Policies

Rationale

Your instructor and your fellow students expect and deserve a basic respect for the integrity of this course and an environment where we can all focus on learning. Therefore, this document establishes a clear understanding of what we all will do, with the expectation that it will never be an issue.

We want you to learn from your fellow students and discuss the course material, but the work you complete must be your own. If you are ever unclear about how to represent what work you have done, (a) ask and (b) describe clearly what you have done. If you do, the worst that will happen is you will lose some credit on an assignment. This is much better than the alternative.

Collaboration Policies

Unless otherwise stated, you are to complete assignments individually. You may discuss the assignment in general terms, but the code you write must be your own. You are encouraged to discuss ideas, approaches, concepts, bugs, etc., in English, but you may not show or give your code to anyone except this course's TAs and instructor. You are not allowed to write code with another student on an assignment or to show another student your solution to an assignment. Although the work you turn in should be your own, we do encourage you to discuss material with other students provided:

  1. You spend at least 30 minutes on each and every problem (or programming assignment) alone, before discussing it with others.

» Extracted material:
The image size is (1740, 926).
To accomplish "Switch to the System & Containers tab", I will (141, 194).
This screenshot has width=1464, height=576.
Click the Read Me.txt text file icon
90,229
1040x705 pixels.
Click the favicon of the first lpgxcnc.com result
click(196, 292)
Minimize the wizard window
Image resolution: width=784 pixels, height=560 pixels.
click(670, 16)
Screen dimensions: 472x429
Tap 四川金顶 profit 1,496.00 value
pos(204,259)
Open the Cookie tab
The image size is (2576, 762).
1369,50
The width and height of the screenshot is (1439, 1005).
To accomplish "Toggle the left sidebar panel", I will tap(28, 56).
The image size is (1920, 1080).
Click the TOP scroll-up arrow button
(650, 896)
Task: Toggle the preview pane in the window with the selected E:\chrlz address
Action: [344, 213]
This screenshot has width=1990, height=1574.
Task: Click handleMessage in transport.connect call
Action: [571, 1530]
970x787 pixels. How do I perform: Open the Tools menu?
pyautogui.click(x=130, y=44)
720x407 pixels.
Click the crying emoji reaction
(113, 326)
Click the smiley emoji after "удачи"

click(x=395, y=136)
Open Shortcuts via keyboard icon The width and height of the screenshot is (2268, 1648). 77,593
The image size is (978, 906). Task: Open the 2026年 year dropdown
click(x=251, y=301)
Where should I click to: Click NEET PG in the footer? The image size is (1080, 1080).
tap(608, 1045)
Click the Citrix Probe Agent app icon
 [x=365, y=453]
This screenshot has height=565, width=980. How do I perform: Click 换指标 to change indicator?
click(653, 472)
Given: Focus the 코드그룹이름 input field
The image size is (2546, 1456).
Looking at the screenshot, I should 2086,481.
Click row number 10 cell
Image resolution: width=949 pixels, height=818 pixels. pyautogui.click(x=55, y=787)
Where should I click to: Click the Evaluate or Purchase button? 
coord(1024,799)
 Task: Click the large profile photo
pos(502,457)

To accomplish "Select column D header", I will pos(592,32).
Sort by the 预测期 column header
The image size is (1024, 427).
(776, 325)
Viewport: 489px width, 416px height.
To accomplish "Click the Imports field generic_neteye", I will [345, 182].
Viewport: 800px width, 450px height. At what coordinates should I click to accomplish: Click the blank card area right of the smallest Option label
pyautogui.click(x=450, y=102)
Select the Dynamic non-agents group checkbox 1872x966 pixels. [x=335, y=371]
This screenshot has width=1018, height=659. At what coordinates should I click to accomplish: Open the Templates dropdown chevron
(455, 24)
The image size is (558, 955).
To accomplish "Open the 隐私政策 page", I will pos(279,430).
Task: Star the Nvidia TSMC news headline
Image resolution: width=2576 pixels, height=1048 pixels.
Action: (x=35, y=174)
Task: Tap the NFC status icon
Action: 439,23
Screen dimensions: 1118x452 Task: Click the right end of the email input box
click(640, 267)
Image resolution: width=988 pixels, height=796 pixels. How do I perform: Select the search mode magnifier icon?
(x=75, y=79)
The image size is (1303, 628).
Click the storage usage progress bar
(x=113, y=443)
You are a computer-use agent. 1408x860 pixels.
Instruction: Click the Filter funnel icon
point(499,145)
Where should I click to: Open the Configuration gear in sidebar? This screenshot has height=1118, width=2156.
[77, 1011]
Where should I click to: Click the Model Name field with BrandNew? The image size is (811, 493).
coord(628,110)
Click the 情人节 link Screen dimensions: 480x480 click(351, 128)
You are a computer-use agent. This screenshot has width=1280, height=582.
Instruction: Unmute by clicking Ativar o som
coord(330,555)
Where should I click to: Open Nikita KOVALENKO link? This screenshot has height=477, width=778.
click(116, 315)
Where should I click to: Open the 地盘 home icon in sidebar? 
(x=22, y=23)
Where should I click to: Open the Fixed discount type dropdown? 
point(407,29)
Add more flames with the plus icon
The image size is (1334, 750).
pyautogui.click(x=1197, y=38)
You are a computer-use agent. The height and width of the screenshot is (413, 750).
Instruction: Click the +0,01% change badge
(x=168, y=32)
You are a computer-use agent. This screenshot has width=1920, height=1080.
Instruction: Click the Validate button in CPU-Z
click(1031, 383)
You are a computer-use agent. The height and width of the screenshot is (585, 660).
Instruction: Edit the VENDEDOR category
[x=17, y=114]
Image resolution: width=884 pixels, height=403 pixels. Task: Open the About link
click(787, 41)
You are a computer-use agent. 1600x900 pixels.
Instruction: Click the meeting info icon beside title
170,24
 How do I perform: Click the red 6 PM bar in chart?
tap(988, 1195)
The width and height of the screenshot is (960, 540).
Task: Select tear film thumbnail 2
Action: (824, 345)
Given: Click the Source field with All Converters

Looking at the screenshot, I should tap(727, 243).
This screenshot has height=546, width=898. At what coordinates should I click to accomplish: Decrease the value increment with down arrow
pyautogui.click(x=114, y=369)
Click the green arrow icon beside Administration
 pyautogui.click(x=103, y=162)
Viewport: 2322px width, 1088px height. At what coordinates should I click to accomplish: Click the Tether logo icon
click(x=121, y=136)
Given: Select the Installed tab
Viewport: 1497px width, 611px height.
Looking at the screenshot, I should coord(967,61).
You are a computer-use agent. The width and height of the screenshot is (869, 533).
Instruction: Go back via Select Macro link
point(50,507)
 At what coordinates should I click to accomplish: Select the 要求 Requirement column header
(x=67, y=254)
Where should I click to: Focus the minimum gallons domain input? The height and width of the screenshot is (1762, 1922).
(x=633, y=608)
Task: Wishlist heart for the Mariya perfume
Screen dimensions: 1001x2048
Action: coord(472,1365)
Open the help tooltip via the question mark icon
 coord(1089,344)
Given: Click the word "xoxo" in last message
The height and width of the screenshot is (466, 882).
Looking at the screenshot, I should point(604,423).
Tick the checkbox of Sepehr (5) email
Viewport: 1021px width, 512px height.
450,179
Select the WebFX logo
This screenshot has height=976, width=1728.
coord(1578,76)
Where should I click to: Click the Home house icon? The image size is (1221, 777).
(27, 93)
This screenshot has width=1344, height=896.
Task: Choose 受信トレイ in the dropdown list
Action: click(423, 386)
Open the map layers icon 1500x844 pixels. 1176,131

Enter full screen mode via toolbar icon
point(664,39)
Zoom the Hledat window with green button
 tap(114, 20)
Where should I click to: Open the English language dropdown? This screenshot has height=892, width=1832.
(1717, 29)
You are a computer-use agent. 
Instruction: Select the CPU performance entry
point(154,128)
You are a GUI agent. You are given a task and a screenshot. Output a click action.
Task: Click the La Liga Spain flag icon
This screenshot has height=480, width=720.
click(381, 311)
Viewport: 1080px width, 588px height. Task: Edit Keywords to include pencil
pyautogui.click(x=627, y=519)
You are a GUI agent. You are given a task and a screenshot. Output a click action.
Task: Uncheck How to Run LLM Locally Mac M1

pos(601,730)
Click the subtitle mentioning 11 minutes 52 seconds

» Exercise tasks:
**a)** In the course policies, how long must a student work alone on each problem before discussing it with others?
**b)** Do these statements agree with the course policies? Answer yes or no for each and quote the words from the course policies that decide it.
(i) Students may show their code to the course's TAs.
(ii) Unless stated otherwise, assignments are completed in groups.
(iii) Students may not discuss bugs with one another.
**c)** Pick up the course policies after their last line and keep writing them.

» Answers to the tasks:
**a)** At least 30 minutes.

**b)**
(i) Yes: "you may not show or give your code to anyone except this course's TAs and instructor"
(ii) No: "Unless otherwise stated, you are to complete assignments individually."
(iii) No: "You are encouraged to discuss ideas, approaches, concepts, bugs, etc., in English"

**c)**
  2. Cooperation is limited to group discussion and brainstorming. No written or electronic material may be exchanged or leave the brainstorming session.
  3. You write up each and every problem in your own writing, using your own words, and fully understanding your solution (similarly you must write code on your own).
  4. You identify each person that you collaborated with at the top of your written homework or in your README file.

Copying someone else's homework is cheating (see below), as is copying the homework from another source (the web, other classes, previous course offerings, etc.).

Cheating

Cheating is a very serious offense. If you are caught cheating, you can expect a failing grade and initiation of a cheating case in the University system. Cheating is an insult to other students, to the instructor, and to yourself. If you feel that you are having a problem with the material, or do not have time to finish an assignment, or have any number of other reasons to cheat, then talk with the instructor. Copying the work of others is not the solution.

To avoid creating situations where copying can arise, never e-mail or post your solution files. You can post general questions about interpretation and tools but limit your comments to these categories. If in doubt about what might constitute cheating, send the instructor email describing the situation. For more details, see this Academic Misconduct web page.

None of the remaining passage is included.